Are you mindful? What does that even mean? Mindful individuals pay attention. Some may interpret this as “getting things done,” but mindfulness also means “being present.” Are you aware of how mindfulness can help you as a leader?
Attached is a link that was especially profound to me, and it says “Stop the glorification of busy.” It makes us feel important to be busy, and there is a certain satisfaction that goes along with a finished to-do list. Show your team (as a non-leading member or a leader) how to be present. Be genuinely happy and possess a calm, attentive attitude and you will feel much more successful than running around worried whether everything will get accomplished.
Deepak Chopra posted an article on LinkedIn about attention, saying that we pay attention to what we desire: if we don’t really know what we want, we cannot lead a lifestyle of mindfulness, can we? To resist distractions like Facebook, text messages, emails, or The Housewives of Whatever-City introspective evaluation of what we want each day might be beneficial. In doing this, we increase our ability to live simply and peacefully. Ask yourself, “What do I want today?” and go get it.

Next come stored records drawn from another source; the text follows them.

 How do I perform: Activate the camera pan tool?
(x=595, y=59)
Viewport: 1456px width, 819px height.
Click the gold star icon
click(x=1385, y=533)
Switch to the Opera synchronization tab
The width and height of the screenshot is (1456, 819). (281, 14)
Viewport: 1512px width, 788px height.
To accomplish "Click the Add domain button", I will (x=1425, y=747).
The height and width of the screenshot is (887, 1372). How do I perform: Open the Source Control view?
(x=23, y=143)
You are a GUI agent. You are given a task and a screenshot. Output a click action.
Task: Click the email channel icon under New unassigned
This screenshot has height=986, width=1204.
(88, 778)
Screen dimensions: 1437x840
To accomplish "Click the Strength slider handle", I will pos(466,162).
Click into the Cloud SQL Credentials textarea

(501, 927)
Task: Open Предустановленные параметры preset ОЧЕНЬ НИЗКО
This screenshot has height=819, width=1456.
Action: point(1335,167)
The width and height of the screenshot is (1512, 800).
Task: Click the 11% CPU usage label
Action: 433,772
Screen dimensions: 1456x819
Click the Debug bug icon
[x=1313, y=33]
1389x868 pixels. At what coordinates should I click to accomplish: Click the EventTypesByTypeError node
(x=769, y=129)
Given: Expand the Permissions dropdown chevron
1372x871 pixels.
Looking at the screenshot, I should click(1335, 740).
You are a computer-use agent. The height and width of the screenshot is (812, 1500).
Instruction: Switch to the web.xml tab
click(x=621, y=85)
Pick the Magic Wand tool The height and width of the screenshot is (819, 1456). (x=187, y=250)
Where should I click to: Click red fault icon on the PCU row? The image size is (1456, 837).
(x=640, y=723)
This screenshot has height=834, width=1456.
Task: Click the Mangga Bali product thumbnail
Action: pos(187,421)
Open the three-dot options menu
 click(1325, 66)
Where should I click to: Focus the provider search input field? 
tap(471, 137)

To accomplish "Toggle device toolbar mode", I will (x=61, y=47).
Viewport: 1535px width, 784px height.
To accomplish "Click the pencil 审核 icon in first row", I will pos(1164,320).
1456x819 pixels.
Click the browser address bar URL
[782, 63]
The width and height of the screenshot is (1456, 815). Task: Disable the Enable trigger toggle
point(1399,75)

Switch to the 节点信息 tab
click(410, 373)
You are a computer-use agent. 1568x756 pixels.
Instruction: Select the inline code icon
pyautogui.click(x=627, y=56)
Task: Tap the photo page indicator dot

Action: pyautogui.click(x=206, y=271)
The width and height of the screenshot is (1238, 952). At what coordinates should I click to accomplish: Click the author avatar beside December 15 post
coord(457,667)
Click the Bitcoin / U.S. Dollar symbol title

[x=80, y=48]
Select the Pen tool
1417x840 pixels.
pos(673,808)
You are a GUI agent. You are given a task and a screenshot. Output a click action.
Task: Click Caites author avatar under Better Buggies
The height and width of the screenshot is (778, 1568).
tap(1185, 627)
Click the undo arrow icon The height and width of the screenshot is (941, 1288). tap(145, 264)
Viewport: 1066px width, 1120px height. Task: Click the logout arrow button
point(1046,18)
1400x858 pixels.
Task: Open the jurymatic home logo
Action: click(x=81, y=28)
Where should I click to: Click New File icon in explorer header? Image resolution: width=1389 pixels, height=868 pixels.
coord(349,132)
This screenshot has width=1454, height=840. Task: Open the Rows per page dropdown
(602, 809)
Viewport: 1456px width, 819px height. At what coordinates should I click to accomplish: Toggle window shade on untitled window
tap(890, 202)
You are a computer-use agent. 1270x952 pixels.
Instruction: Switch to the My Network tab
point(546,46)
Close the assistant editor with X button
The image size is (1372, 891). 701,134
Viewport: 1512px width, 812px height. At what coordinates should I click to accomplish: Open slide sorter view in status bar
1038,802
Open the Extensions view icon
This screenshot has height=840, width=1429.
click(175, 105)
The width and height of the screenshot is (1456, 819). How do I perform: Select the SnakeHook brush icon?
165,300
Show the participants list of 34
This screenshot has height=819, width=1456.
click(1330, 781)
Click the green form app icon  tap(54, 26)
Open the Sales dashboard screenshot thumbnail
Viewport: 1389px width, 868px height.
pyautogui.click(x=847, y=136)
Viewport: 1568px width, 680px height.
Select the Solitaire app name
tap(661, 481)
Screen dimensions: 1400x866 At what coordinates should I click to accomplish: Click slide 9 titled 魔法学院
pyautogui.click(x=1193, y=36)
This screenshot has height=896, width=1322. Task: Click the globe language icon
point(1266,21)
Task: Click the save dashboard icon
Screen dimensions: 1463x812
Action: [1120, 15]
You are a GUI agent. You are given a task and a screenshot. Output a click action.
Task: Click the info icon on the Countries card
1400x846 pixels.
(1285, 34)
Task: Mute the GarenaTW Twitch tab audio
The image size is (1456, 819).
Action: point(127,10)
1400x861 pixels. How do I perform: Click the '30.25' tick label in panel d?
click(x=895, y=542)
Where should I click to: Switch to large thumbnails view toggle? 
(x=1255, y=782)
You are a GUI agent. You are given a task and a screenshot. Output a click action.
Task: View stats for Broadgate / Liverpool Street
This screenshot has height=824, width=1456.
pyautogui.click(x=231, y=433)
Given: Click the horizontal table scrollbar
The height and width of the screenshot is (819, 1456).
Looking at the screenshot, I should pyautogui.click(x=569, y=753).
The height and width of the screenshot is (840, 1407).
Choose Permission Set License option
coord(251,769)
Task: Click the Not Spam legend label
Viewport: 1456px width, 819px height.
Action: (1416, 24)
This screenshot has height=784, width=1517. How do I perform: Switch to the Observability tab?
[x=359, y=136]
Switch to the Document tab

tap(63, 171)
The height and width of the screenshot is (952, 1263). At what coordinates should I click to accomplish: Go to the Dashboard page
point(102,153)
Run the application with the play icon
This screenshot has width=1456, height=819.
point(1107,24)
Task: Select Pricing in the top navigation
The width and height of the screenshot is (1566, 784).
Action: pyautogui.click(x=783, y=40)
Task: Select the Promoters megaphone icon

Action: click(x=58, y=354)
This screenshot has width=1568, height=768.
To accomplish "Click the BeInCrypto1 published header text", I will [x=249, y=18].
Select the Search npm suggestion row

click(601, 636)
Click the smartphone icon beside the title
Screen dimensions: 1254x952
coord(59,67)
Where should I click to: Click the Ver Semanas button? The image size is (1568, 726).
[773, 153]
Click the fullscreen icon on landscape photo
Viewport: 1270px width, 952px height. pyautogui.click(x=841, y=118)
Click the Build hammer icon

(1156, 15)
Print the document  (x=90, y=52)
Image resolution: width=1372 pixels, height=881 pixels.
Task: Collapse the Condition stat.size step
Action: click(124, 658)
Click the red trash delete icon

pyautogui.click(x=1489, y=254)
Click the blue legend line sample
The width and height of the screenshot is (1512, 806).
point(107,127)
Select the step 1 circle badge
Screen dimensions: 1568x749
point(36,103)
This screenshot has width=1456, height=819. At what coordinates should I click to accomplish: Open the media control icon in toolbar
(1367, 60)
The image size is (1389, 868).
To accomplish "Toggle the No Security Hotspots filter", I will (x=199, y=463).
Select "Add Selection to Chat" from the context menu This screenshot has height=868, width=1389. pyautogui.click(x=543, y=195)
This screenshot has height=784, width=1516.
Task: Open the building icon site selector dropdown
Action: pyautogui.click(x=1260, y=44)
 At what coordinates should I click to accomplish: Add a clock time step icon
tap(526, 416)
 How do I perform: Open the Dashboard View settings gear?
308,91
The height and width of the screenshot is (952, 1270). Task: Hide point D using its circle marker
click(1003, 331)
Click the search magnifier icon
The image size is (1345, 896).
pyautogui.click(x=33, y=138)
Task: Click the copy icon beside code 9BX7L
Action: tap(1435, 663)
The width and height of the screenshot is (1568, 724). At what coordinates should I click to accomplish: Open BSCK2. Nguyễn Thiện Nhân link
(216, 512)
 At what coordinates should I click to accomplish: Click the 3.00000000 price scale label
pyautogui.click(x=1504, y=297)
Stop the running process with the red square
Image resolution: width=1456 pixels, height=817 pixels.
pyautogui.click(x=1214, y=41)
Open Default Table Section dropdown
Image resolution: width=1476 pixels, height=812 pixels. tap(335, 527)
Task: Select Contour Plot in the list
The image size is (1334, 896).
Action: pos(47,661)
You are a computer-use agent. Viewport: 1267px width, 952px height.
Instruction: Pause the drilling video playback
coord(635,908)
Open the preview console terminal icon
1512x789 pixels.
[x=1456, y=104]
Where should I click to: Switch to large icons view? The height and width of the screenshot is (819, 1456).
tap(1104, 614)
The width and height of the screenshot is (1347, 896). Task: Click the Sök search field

The best way to get what we want is to think of “what we want.” Which is very different than “what we don’t want.” When we say, “I can’t lose weight” or “I can’t get my employees to be on time” we create negative situations instead of creating a more positive outcome. I’m sure you’ve heard, “you are what you eat,” “and “you are what you think!” These simple statements can apply to most things, and when our thoughts and actions are positive we create an idyllic scene around us. Our aura becomes filled with inspirational positivity.
Here is a better way of thinking to create “mindfulness” around us: “I can inspire my employees to become respectful of timeliness” and “I feel great making healthy choices, regardless of my weight.” Understand and respect the impact your thinking can have on the people around you. You can make a difference today.